**WORK INSTRUCTION**
As an exercise, copy out the entries exactly as written.

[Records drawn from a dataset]

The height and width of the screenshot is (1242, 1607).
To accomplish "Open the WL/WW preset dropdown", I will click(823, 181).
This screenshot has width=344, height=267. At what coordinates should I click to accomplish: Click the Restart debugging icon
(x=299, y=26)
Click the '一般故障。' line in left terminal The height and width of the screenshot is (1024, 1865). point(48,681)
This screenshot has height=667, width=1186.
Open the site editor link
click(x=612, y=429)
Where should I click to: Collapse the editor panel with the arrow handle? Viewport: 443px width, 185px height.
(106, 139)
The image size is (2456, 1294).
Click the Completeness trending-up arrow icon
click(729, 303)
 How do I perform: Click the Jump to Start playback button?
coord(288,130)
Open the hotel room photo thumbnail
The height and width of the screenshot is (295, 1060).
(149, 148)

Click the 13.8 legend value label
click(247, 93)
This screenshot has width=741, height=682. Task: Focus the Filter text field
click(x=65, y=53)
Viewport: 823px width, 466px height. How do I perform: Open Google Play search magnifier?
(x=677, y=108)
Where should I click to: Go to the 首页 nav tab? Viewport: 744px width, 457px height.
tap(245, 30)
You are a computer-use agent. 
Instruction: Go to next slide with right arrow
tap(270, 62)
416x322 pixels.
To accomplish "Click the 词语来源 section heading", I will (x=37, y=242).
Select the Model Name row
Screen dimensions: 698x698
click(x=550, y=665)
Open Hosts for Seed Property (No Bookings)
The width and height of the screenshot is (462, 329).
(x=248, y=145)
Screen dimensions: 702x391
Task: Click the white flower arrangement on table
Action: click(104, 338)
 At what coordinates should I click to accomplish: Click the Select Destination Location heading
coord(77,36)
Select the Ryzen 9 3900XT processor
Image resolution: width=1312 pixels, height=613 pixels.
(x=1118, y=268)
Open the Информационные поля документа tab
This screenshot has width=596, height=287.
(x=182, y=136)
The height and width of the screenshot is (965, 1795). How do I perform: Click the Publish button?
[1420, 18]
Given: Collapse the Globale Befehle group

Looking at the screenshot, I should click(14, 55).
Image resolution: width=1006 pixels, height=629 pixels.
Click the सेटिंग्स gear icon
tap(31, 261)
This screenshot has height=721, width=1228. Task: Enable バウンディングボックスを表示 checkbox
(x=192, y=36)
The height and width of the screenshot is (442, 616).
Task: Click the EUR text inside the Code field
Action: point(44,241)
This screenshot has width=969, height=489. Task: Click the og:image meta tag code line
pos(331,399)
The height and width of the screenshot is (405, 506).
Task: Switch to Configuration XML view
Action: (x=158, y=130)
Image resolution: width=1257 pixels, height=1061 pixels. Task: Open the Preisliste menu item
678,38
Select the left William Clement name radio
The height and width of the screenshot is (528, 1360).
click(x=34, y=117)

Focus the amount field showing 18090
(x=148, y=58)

**FINISHED EXERCISE**
The height and width of the screenshot is (1242, 1607).
To accomplish "Open the WL/WW preset dropdown", I will click(823, 181).
This screenshot has width=344, height=267. At what coordinates should I click to accomplish: Click the Restart debugging icon
(x=299, y=26)
Click the '一般故障。' line in left terminal The height and width of the screenshot is (1024, 1865). point(48,681)
This screenshot has height=667, width=1186.
Open the site editor link
click(x=612, y=429)
Where should I click to: Collapse the editor panel with the arrow handle? Viewport: 443px width, 185px height.
(106, 139)
The image size is (2456, 1294).
Click the Completeness trending-up arrow icon
click(729, 303)
 How do I perform: Click the Jump to Start playback button?
coord(288,130)
Open the hotel room photo thumbnail
The height and width of the screenshot is (295, 1060).
(149, 148)

Click the 13.8 legend value label
click(247, 93)
This screenshot has width=741, height=682. Task: Focus the Filter text field
click(x=65, y=53)
Viewport: 823px width, 466px height. How do I perform: Open Google Play search magnifier?
(x=677, y=108)
Where should I click to: Go to the 首页 nav tab? Viewport: 744px width, 457px height.
tap(245, 30)
You are a computer-use agent. 
Instruction: Go to next slide with right arrow
tap(270, 62)
416x322 pixels.
To accomplish "Click the 词语来源 section heading", I will (x=37, y=242).
Select the Model Name row
Screen dimensions: 698x698
click(x=550, y=665)
Open Hosts for Seed Property (No Bookings)
The width and height of the screenshot is (462, 329).
(x=248, y=145)
Screen dimensions: 702x391
Task: Click the white flower arrangement on table
Action: click(104, 338)
 At what coordinates should I click to accomplish: Click the Select Destination Location heading
coord(77,36)
Select the Ryzen 9 3900XT processor
Image resolution: width=1312 pixels, height=613 pixels.
(x=1118, y=268)
Open the Информационные поля документа tab
This screenshot has width=596, height=287.
(x=182, y=136)
The height and width of the screenshot is (965, 1795). How do I perform: Click the Publish button?
[1420, 18]
Given: Collapse the Globale Befehle group

Looking at the screenshot, I should click(14, 55).
Image resolution: width=1006 pixels, height=629 pixels.
Click the सेटिंग्स gear icon
tap(31, 261)
This screenshot has height=721, width=1228. Task: Enable バウンディングボックスを表示 checkbox
(x=192, y=36)
The height and width of the screenshot is (442, 616).
Task: Click the EUR text inside the Code field
Action: point(44,241)
This screenshot has width=969, height=489. Task: Click the og:image meta tag code line
pos(331,399)
The height and width of the screenshot is (405, 506).
Task: Switch to Configuration XML view
Action: (x=158, y=130)
Image resolution: width=1257 pixels, height=1061 pixels. Task: Open the Preisliste menu item
678,38
Select the left William Clement name radio
The height and width of the screenshot is (528, 1360).
click(x=34, y=117)

Focus the amount field showing 18090
(x=148, y=58)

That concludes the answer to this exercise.